God has blessed America with great bounty during the 2016 Republican presidential contest, and now, with debate finally turning to the long-neglected question of who built Egypt’s pyramids, our cup runneth over.
Ben Carson, the nominal front-runner, last week restated his claim that these wonders of the ancient world were built by the biblical Joseph to store grain. Historians call this lunacy. Archaeologists have evidence to refute it.
But maybe they shouldn’t be so quick to scoff at Carson’s claim. There is, after all, another possibility: Ben Carson is the Anointed One.
Among the chief proponents of this theory seems to be Carson himself. Hanging in the hallway of the retired neurosurgeon’s Maryland home is a portrait showing Jesus wrapping his arm around Carson. In the painting, Carson is larger than Jesus.

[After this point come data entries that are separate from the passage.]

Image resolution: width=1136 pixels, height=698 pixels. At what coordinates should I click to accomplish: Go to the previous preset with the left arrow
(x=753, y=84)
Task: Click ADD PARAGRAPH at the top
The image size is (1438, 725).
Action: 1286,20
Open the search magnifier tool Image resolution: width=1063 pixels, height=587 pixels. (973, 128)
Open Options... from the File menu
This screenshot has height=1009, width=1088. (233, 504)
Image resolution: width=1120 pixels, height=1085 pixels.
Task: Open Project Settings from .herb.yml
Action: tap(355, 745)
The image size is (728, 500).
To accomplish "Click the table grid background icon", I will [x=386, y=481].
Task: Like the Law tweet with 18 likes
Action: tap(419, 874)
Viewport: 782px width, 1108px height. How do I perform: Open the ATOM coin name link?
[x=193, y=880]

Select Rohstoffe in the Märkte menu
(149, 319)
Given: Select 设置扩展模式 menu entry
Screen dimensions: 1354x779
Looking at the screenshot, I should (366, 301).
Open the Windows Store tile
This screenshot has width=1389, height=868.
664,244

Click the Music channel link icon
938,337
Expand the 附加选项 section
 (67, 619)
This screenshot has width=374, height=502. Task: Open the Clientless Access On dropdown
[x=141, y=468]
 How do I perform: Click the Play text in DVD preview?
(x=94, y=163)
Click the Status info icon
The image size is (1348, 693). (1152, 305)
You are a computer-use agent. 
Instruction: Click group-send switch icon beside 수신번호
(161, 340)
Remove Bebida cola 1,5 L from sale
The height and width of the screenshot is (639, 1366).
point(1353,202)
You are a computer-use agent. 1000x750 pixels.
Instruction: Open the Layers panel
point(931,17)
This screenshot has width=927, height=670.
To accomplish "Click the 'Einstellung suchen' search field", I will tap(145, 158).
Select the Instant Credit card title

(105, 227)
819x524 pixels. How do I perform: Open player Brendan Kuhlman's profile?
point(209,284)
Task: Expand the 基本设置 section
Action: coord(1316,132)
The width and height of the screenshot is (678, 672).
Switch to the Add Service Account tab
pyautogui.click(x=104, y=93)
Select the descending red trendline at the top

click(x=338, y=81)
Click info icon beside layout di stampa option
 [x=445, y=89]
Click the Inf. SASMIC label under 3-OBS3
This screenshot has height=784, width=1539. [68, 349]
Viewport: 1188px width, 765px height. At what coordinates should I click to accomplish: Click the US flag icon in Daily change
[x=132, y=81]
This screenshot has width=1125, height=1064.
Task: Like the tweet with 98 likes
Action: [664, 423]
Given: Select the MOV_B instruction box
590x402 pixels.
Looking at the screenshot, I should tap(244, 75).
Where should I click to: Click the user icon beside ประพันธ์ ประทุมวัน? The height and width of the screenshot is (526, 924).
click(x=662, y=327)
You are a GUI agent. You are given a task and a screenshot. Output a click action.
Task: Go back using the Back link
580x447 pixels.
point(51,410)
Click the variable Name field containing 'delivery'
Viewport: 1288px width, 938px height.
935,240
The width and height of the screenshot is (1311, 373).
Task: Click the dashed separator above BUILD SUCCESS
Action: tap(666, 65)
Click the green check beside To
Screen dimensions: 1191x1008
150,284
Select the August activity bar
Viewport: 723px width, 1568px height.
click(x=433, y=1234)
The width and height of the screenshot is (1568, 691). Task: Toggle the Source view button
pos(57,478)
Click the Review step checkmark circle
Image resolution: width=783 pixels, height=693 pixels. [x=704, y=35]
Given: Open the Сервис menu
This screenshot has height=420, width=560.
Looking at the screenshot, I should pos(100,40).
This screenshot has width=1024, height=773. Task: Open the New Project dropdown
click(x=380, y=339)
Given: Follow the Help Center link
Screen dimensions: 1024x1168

And so it may seem during these fine days in the charmed life of Ben Carson. The man has suffered a series of trials that would doom a mortal politician. In Tuesday night’s debate, he bungled a question about foreign policy (he seems to think China is fighting in Syria, and he talked about making the Islamic State “look like losers”). Last week he was flummoxed about immigration. Reports have raised doubts about his biographical claims that he once stabbed a friend and about the way he described being “offered a full scholarship” to West Point, though he never applied.
Yet Carson remains atop the polls, with Iowa leading the way. Why? Look at his appearance Wednesday morning at Liberty University in Virginia.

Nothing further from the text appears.